Het MAI is bedoeld om de laatste belemmeringen voor de mondiale 'vrije markt' uit de weg te ruimen en een soort wereldwijde economische grondwet in te voeren waardoor alleen neoliberaal beleid mogelijk wordt. De officiële uitleg - dat het zou gaan om niets meer dan het samenvoegen van de bestaande bilaterale verdragen en het scheppen van bescherming tegen willekeur - is een ongeloofwaardige smoes; de huidige crisis in de onderhandelingen maakt ook duidelijk dat het om veel meer gaat.

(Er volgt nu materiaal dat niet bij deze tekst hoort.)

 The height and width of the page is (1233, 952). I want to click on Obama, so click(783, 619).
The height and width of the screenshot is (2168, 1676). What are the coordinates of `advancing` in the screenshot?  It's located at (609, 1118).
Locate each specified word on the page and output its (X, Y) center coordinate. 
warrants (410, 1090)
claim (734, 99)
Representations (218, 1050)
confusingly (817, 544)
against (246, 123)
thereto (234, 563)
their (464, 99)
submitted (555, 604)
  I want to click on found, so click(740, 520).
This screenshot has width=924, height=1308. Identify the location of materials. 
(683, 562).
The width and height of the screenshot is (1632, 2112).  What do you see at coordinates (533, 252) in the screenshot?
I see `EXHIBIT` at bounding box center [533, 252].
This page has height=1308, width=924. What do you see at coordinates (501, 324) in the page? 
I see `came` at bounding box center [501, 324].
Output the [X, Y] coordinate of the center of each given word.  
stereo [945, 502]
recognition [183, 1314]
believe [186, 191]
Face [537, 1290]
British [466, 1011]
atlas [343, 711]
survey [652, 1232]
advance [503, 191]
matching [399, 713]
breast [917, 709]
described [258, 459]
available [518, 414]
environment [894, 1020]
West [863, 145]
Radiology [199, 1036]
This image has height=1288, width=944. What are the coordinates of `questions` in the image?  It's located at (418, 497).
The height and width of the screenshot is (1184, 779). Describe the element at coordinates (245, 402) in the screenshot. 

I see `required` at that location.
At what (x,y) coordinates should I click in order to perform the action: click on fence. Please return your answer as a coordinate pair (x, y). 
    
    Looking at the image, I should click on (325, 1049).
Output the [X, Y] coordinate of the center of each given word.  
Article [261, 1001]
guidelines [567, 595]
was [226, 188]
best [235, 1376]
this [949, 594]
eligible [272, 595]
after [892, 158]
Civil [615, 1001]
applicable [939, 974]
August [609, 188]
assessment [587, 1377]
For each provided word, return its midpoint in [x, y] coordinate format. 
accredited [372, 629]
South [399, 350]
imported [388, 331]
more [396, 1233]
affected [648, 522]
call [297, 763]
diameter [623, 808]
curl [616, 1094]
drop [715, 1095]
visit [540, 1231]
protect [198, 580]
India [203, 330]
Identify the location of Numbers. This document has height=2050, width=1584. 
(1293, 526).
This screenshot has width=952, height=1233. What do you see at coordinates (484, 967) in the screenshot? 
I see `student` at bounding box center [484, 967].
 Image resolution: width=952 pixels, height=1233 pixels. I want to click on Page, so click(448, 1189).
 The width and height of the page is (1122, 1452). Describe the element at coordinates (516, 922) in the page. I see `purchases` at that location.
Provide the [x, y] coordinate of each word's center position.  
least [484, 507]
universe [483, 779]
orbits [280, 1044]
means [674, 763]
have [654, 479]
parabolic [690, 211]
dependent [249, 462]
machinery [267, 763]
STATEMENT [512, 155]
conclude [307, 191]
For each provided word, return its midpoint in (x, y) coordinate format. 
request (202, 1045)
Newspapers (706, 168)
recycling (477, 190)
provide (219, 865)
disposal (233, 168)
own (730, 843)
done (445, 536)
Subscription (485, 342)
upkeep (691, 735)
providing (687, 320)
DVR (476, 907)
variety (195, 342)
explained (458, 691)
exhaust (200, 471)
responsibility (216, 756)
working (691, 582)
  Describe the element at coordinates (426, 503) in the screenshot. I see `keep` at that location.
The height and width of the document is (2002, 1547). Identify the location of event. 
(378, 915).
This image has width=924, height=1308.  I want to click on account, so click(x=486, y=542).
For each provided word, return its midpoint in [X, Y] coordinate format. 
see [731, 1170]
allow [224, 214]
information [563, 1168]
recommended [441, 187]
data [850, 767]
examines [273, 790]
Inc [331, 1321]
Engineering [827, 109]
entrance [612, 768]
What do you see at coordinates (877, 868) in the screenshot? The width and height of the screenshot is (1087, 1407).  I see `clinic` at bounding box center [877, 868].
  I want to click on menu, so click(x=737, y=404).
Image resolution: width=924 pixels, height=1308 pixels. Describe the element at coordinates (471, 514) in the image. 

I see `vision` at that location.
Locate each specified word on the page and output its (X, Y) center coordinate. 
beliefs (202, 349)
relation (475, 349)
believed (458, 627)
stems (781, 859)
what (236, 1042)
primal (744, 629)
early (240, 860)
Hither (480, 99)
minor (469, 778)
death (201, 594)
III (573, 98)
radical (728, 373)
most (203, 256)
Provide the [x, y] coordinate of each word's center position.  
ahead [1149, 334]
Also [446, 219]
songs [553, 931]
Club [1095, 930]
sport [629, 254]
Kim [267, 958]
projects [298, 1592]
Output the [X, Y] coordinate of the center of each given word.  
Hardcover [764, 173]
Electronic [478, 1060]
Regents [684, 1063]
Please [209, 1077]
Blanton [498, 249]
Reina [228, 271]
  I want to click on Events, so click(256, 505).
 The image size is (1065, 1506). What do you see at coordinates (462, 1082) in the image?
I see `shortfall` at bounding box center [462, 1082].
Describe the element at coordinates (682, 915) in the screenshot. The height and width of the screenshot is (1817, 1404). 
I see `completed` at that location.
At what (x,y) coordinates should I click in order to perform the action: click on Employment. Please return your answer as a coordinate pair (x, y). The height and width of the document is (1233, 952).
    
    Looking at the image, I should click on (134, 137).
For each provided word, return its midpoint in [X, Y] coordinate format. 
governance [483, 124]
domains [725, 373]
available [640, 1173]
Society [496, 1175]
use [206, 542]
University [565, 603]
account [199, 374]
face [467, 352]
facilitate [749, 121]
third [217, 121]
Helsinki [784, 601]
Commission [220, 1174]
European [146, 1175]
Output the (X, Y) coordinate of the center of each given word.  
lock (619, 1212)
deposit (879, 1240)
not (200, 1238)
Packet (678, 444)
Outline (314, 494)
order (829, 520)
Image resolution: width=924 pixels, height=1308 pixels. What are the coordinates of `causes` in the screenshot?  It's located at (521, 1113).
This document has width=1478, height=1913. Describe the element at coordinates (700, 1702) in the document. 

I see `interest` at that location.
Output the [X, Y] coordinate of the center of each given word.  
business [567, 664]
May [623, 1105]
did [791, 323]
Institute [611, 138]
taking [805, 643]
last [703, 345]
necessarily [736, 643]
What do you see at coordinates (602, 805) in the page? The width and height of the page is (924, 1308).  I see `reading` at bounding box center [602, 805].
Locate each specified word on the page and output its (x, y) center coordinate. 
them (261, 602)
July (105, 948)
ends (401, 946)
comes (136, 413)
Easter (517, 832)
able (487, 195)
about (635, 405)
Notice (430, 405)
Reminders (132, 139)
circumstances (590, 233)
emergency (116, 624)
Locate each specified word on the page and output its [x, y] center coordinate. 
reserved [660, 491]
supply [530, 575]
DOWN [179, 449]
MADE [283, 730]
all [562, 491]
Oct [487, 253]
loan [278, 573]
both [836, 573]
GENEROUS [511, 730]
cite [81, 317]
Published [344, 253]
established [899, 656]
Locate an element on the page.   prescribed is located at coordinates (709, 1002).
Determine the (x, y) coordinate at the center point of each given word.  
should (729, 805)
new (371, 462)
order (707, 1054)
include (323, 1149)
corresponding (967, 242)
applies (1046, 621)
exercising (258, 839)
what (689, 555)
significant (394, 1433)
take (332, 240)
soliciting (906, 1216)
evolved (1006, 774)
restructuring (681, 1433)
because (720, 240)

De economische globalisering veroorzaakt steeds meer problemen (voor het milieu, sociale rechten en democratie) en er is daarom dringend behoefte aan een mondiaal verdrag om het gedrag van multinationale ondernemingen te reguleren en om democratische controle op buitenlandse en andere investeringen mogelijk te maken.

In landen als Frankrijk, Canada en de VS is de kritiek op het MAI doorgedrongen tot de voorpagina's van de media en is het maatschappelijk verzet een factor waar de regeringen serieus rekening mee moeten houden. Frankrijk, Canada, Nieuw Zeeland en andere OESO landen waren bereid de onderhandelingen helemaal stop te zetten, maar o.a. de Europese Commissie, Duitsland en Nederland hebben dat tijdens de Ministeriële Conferentie van de OESO op 27 28 april weten te verhinderen.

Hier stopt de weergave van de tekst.